Everything is exaggerated in the emergency department. Doctors are harried, they have little time to go over complicated information and they do not know the patients. Most patients are anxious, upset and not likely to be thinking clearly.
“These factors do not make for the best environment for someone to absorb information,” Dr. Engel said.
The problem is particularly acute when it comes to drugs. A patient-education program used in 130 health delivery systems across the country found that about 40 percent of patients 65 or older have a medication error after they leave the hospital. A 2006 report by the Institute of Medicine found that doctors and nurses were contributing to these errors by not providing information in an effective way.
“The physician’s ability to predict whether a patient understands isn’t as good as can be,” said Dr. Rade B. Vukmir, an emergency physician at the University of Pittsburgh and spokesman for the American College of Emergency Physicians.
In the past, patients who did not follow discharge instructions were often labeled noncompliant. “Now, it’s being called health illiteracy,” Dr. Coleman said, adding that as many as half of all patients are considered to lack the ability to process and understand basic health information that they need to make decisions.
But the patient is only part of the equation, he continued; doctors are notoriously inept at communicating to patients.
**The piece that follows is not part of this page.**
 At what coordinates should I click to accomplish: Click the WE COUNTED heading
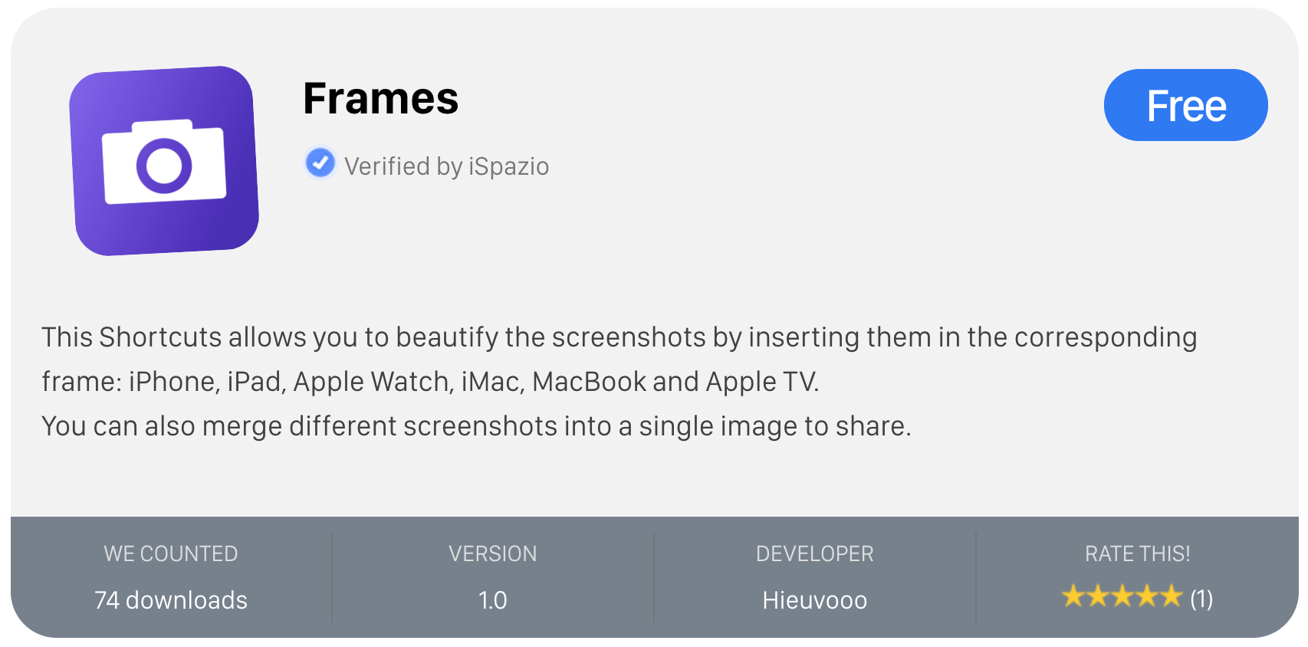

The new study found that people were not aware of what they did not understand, suggesting that simply asking a patient if he understands is not enough.
“We’re good at saying, ‘Here’s the information, any questions?,’ ” Dr. Coleman said, “and the person nods his head, but they don’t get it.”
Older patients are particularly vulnerable. “They have the kinds of communication barriers we might expect, with vision and hearing problems,” said Dr. Susan N. Hastings, an instructor in geriatrics at Duke. The hectic environment of the emergency department can be particularly stressful for them.
Until recently, poor communication was largely ignored by hospitals. “Just a few years ago, there were subtle incentives for hospitals to not get involved in this area, because of financial gains when people come back,” Dr. Coleman said.
But hospitals are now being forced to face their communication inadequacies. “We’ve raised the bar of what’s expected of hospitals,” said Dr. Schyve, of the Joint Commission. At the same time, the Medicare Payment Advisory Commission, a government agency that advises Congress on Medicare issues, has recommended a policy change that would reduce payments to hospital with excessive readmission rates. It has also asked Medicare to allow hospitals to reward physicians who help lower readmission rates.
Experts in doctor-patient communication recommend a “teach back” approach, in which the patient, preferably accompanied by a relative, friend or caregiver, has to repeat the instructions back to the doctor.
“No matter what you put in writing, what diagrams you have, you really can’t be confident that patients understand what they should be doing unless you have them repeat it back to you,” Dr. Schyve said.
Dr. Vukmir, of the emergency physicians’ group, recommends a “dual discharge” approach: the physician talks to the patient about the results, treatment plan and follow-up care. Then a nurse follows up with computerized discharge instructions.
But Dr. Coleman believes this is not enough. “A third of people over 55 have impaired executive cognitive function,” he said, adding that such patients might understand their medications and know when to take them, but fail to follow through.
He recommends that hospitals coach patients on self-management skills before discharge. Patients need to ask questions, he said. Hospitals should make follow-up calls and visits to patients, a costly endeavor but potentially less expensive than getting reduced Medicare payments if readmission rates are high.
“Hospitals need to have some accountability for the no-care zone, the period between when you leave the emergency department or hospital and when you get into your primary care setting,” Dr. Coleman said. “They should be available for 72 hours.”